The Paper reporter Chen Yueshi

  With the central bank's full-scale RRR cut coming soon (December 5), how the capital will go at the end of the year, how to view the loose room for monetary policy tools, and how the capital interest rate will return to the policy interest rate have become hot spots in the market.

  CICC pointed out that the RRR cut will help the funds to return to stability. Following the repurchase rate, the interest rate on deposit certificates may return to a low level, and the restoration of the funds will eventually drive the interest rate to fall. "After the central bank increased the amount of OMO reverse repurchase , the margin of the repurchase interest rate has fallen back, combined with the release of funds from the RRR cut, as well as the potential financial release in December and the support of the net foreign exchange settlement of enterprises, it is estimated that the inter-bank liquidity will remain loose before the end of the year, and the price of repurchase funds may resume fell to the lowest level in the year."

  Kaiyuan Securities pointed out that there was no obvious gap in liquidity in December.

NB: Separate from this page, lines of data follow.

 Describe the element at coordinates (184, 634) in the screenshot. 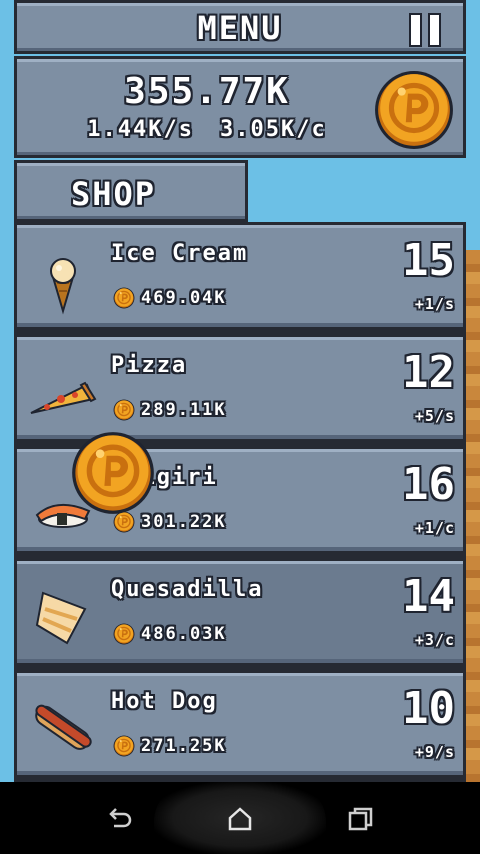

I see `item-cost-value: 486.03K` at that location. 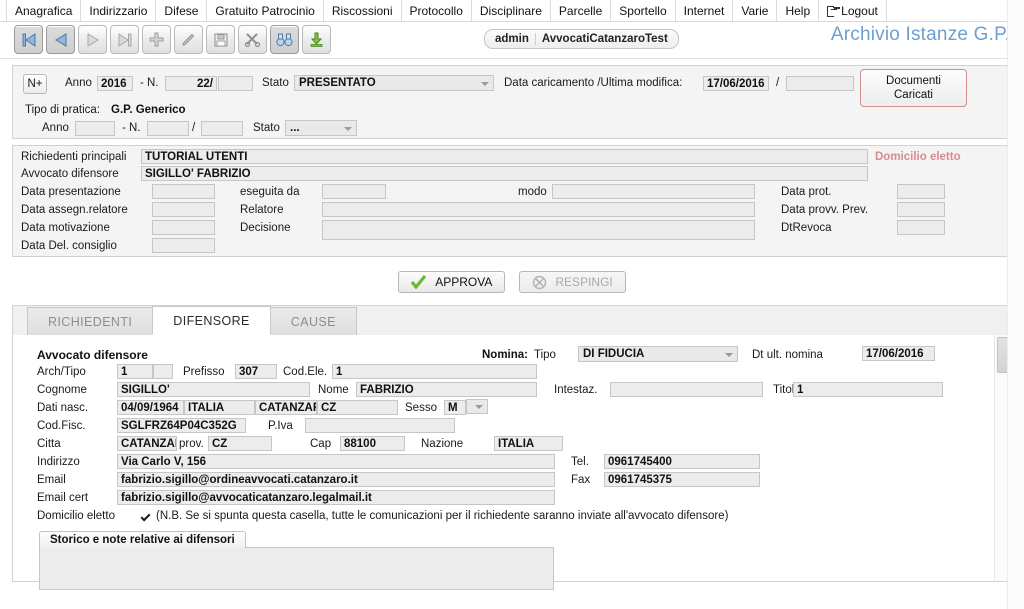 What do you see at coordinates (28, 40) in the screenshot?
I see `first-record-button` at bounding box center [28, 40].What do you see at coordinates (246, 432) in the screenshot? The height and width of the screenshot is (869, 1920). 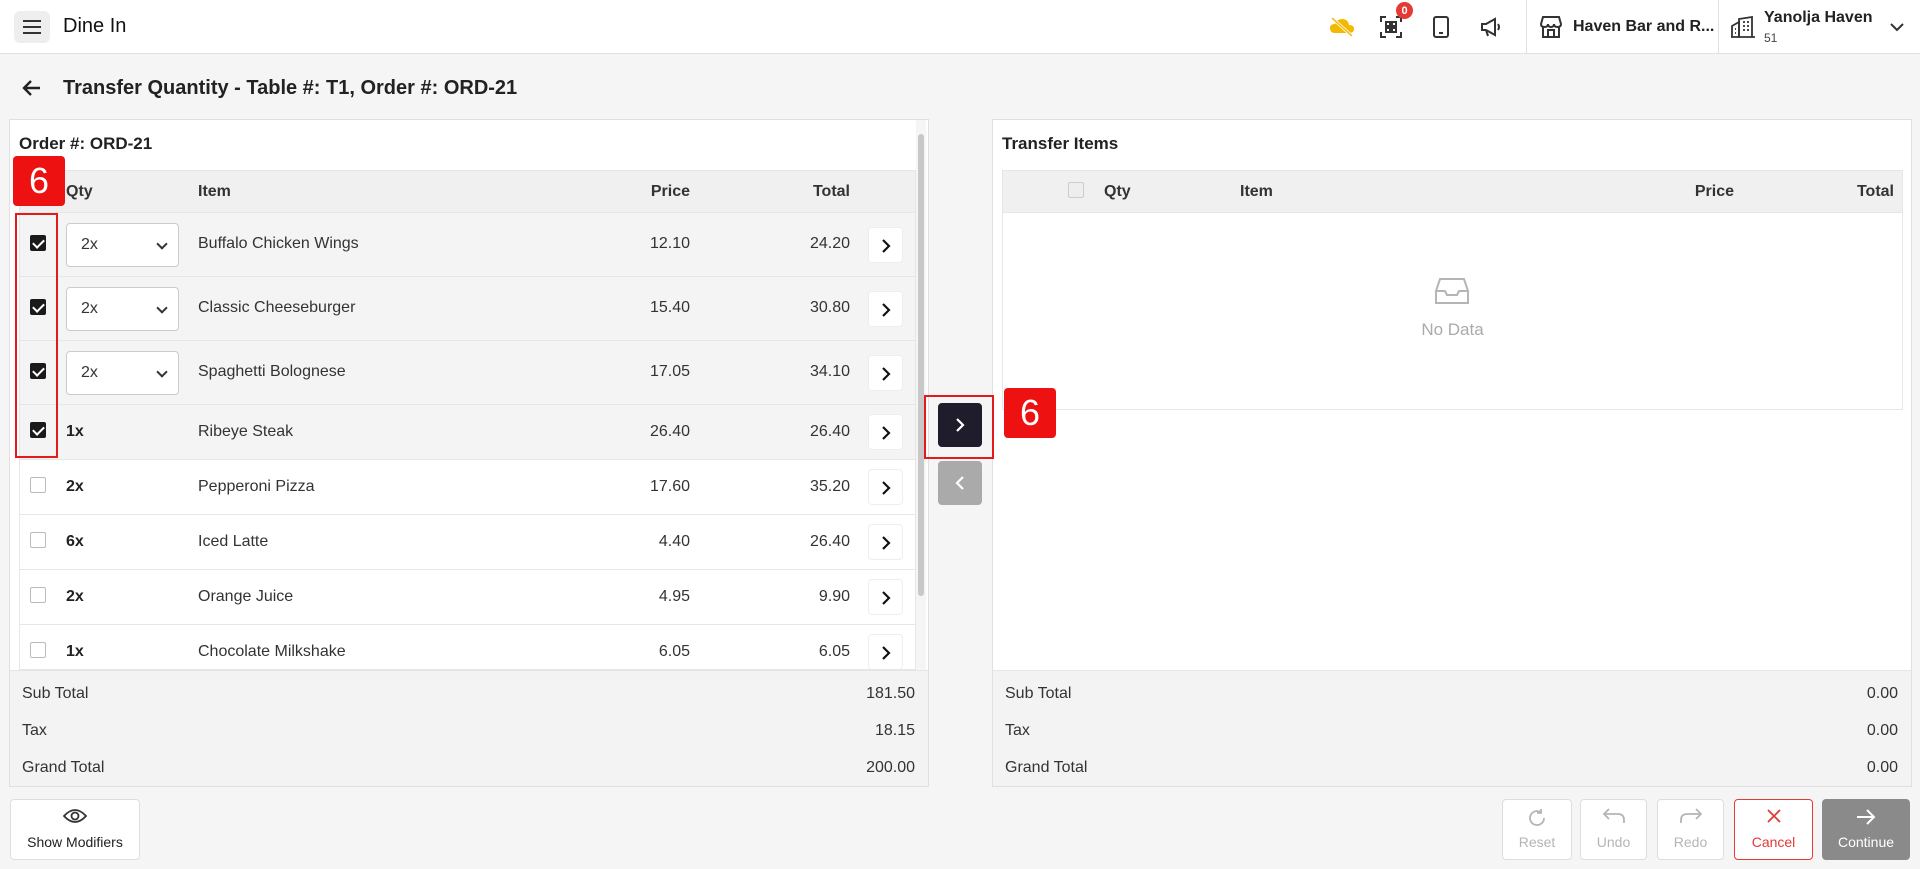 I see `item-name: Ribeye Steak` at bounding box center [246, 432].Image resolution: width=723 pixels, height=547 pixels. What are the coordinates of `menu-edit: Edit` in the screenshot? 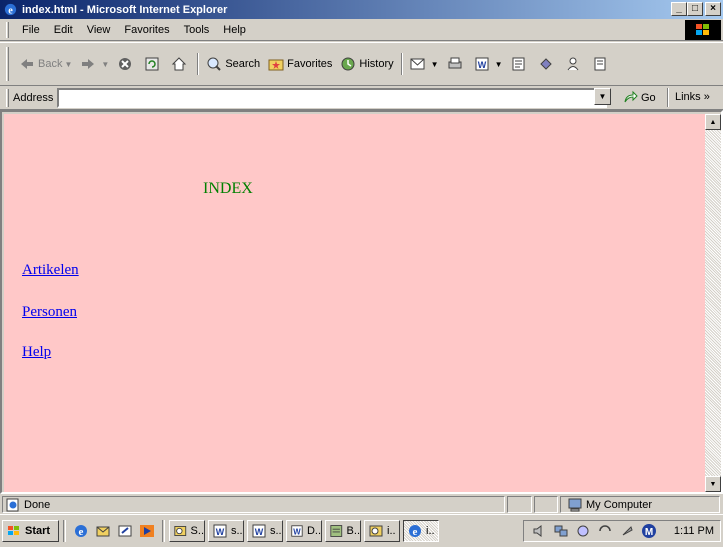 It's located at (64, 30).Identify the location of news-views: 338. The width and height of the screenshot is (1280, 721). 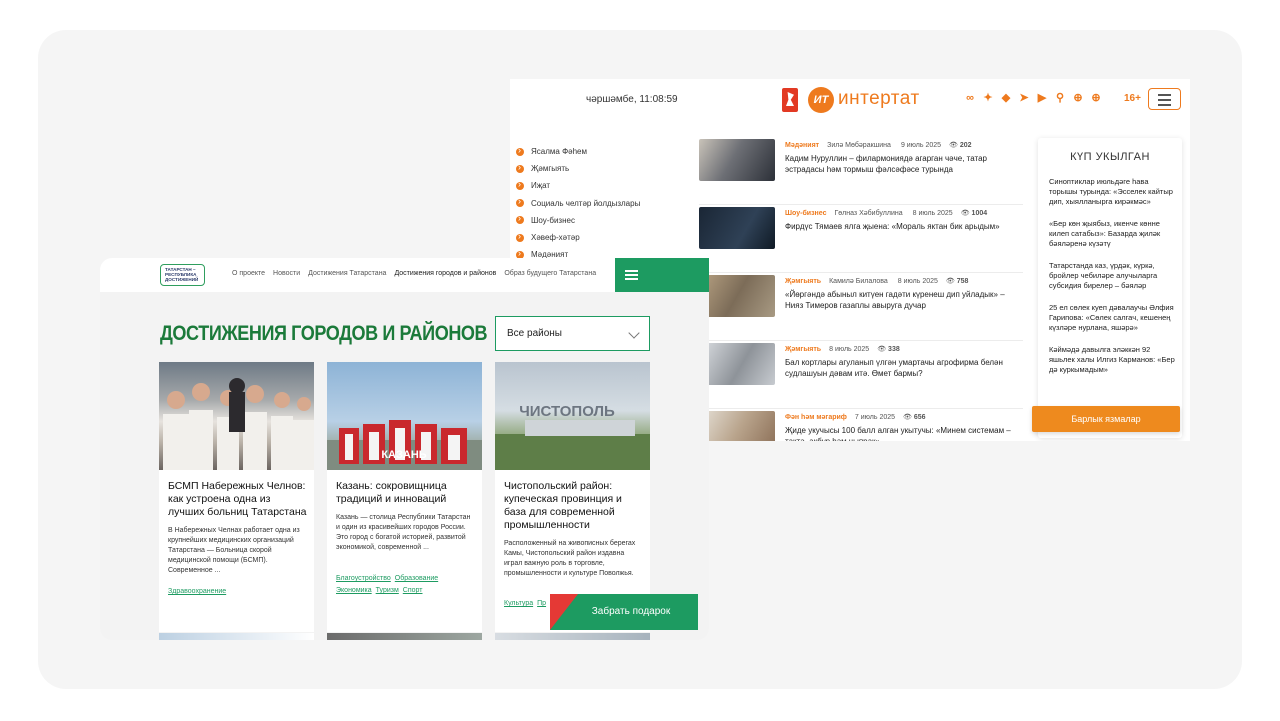
(894, 350).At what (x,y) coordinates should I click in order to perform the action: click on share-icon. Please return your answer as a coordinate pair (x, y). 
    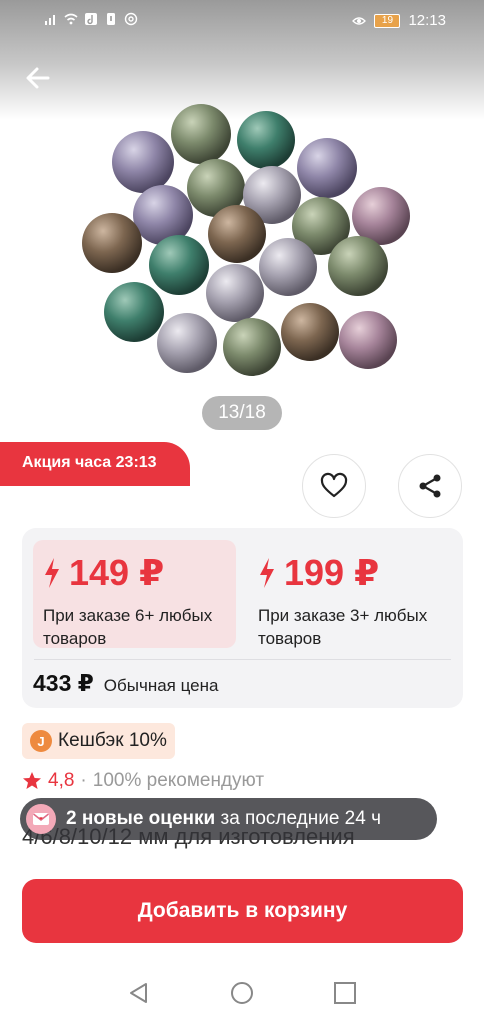
    Looking at the image, I should click on (430, 486).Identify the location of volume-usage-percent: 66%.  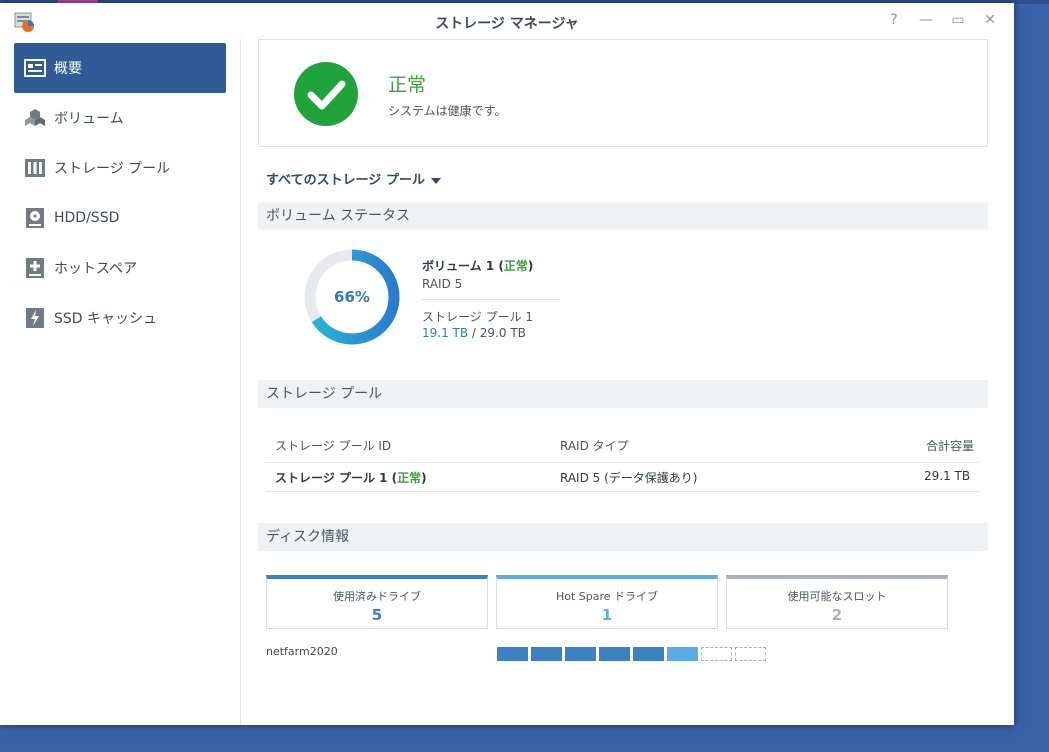
(352, 297).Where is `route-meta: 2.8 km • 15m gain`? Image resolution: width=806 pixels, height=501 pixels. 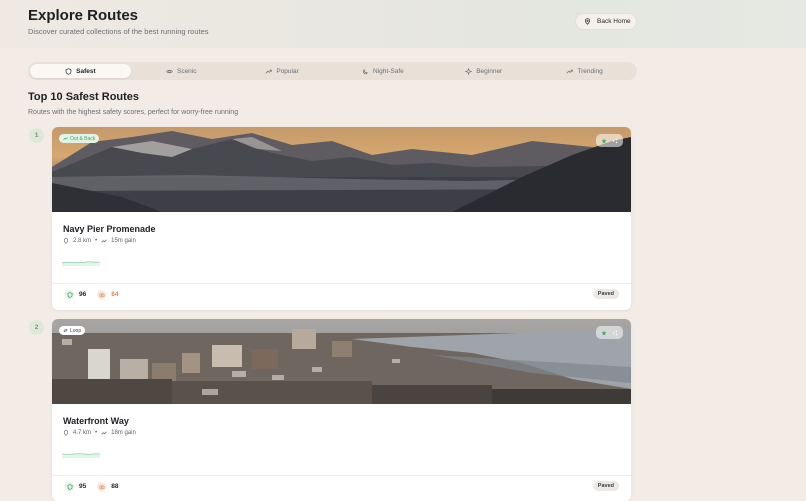 route-meta: 2.8 km • 15m gain is located at coordinates (100, 241).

Among them, in terms of government bonds, it is estimated that the net financing scale of government bonds in December will be about 350 billion yuan, which is slightly lower than the 606.8 billion yuan in November; the total net financing scale of government bonds is about 500 billion yuan, and the supply pressure is slightly higher than that in November; In terms of fiscal expenditure, it is expected that the scale of generalized fiscal net expenditure in December will exceed 2 trillion, which will provide strong support for the funds in December.

  In December, 500 billion medium-term lending facilities (MLF) will expire. On the basis of the RRR cut and the release of 500 billion, Tianfeng Securities believes that referring to the central bank’s operation in December last year, it is very likely to shrink and continue.

  CITIC Securities believes that judging from the recent attitude of the central bank’s monetary policy operations, it is unlikely that the central bank will quickly tighten liquidity, and its attitude towards maintaining financial stability is still clear.

RRR cuts do not mean that the monetary policy has shifted to further easing. At present, concerns about inflation still exist, and the focus of the central bank's work is still to ease credit and stabilize growth. Therefore, the room for subsequent monetary expansion may have narrowed.

  Regarding the funding rate, CICC believes that overall, with the RRR cut plus seasonal liquidity support, it is expected that the overnight repurchase rate in December may remain at 1.1%-1.4%, and the 7-day repurchase rate may remain at 1.5%-1.8% %, the one-year certificate of deposit interest rate is expected to gradually fall back to the level of 2.0%-2.2%, and the 10-year treasury bond yield will also fall back to around 2.7%-2.8%.

  "Although the central bank emphasizes on providing a suitable liquidity environment for the economic work at the end of the year, in general, we believe that there is such a possibility that as long as the policy of stabilizing growth will be further strengthened in the future, the funding rate will converge to the policy rate. That is to say, in the process of subsequent stable growth, the combination of wide currency and wide credit is reflected on the fund side, which may be different from the situation in April-August this year. It is recommended that the fund rate in December be 1.75% Estimate." Tianfeng Securities believes.